-- Task statement --
Retype the line with "Click the address bar search text" exactly. Then retype every line after it through the end of the entries below, and nothing more, leaving out pictures.

(Pixel coordinate grounding data)
━━━━

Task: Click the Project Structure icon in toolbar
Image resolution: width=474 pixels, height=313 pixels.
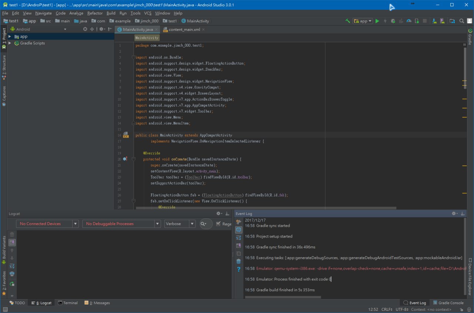Action: (452, 21)
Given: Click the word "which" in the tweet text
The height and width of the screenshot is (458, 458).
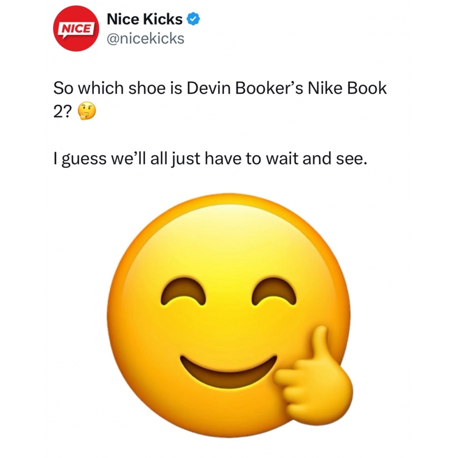Looking at the screenshot, I should click(101, 88).

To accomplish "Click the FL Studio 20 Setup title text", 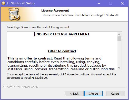I will click(21, 3).
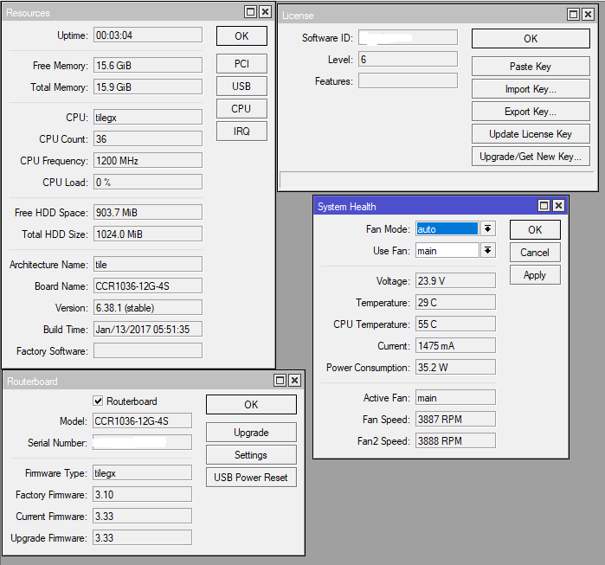Maximize the System Health window
This screenshot has width=605, height=565.
pyautogui.click(x=544, y=206)
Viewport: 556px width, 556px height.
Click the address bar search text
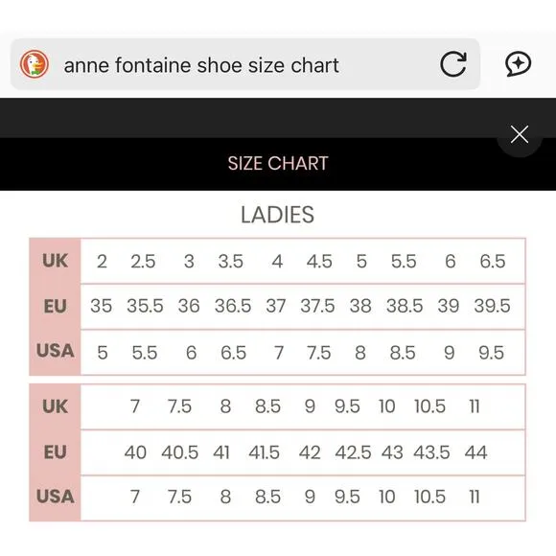coord(201,65)
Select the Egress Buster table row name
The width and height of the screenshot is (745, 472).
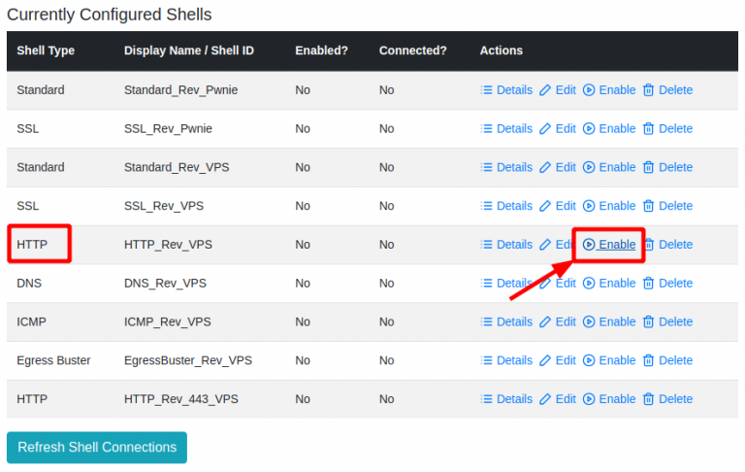click(x=53, y=360)
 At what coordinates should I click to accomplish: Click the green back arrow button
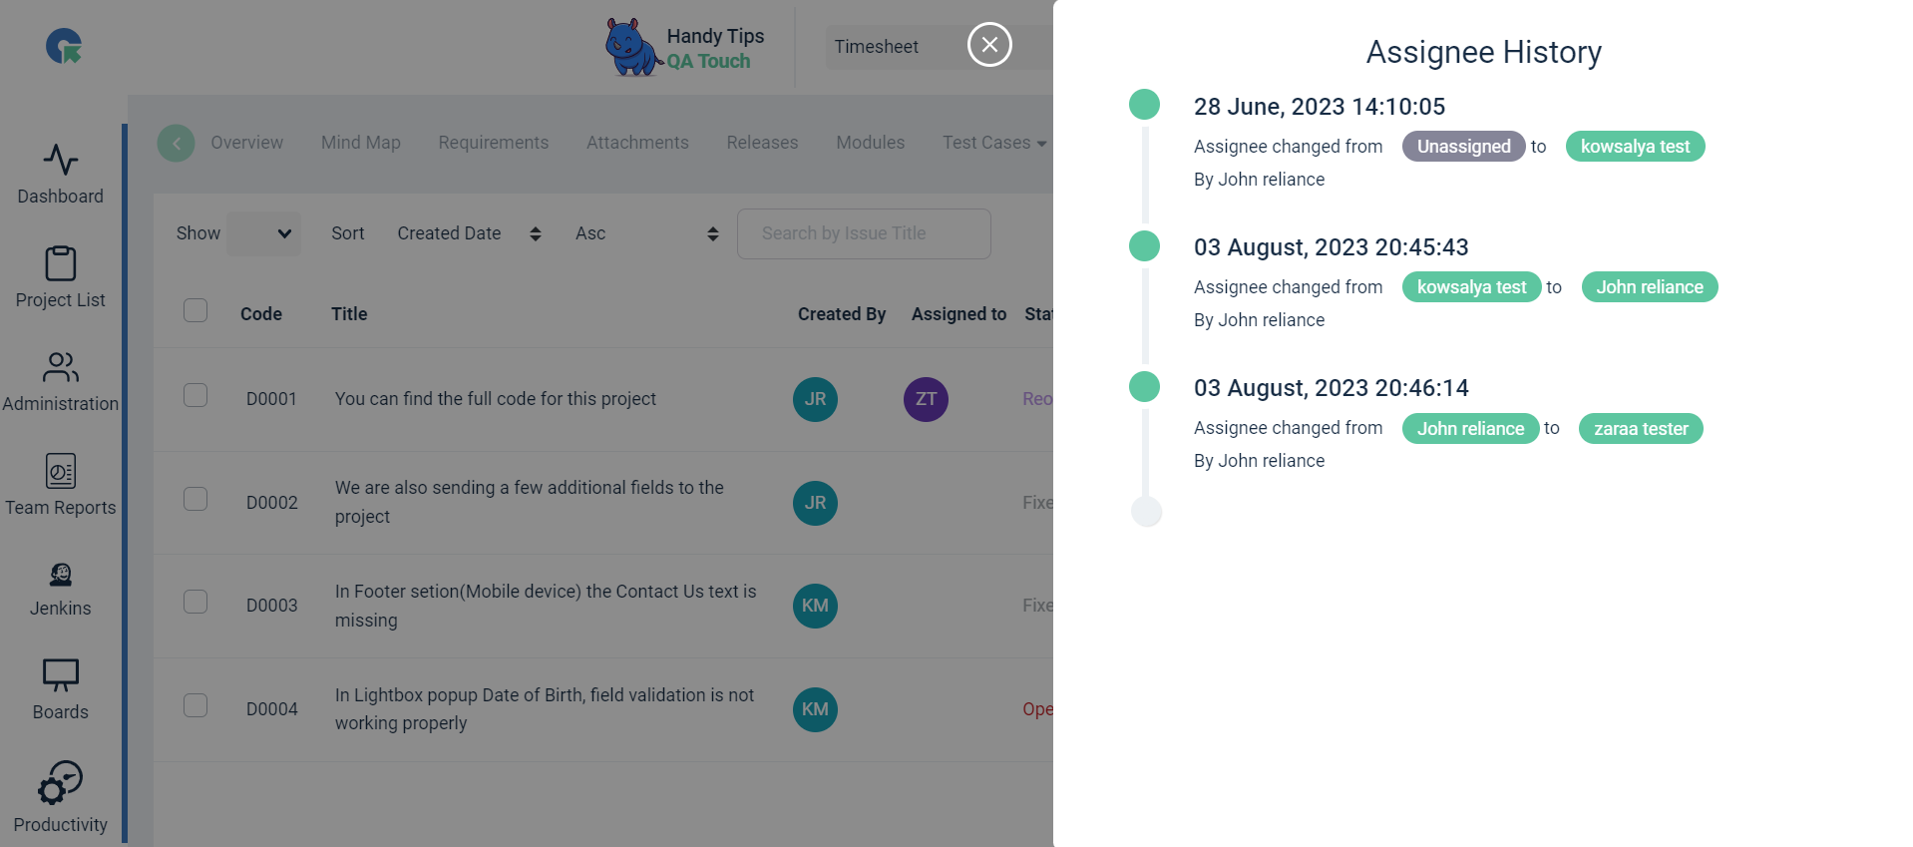tap(177, 144)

━━━━

-- Answer to the exercise --
Click the address bar search text
coord(201,65)
Select the Egress Buster table row name
The width and height of the screenshot is (745, 472).
click(x=53, y=360)
 At what coordinates should I click to accomplish: Click the green back arrow button
tap(177, 144)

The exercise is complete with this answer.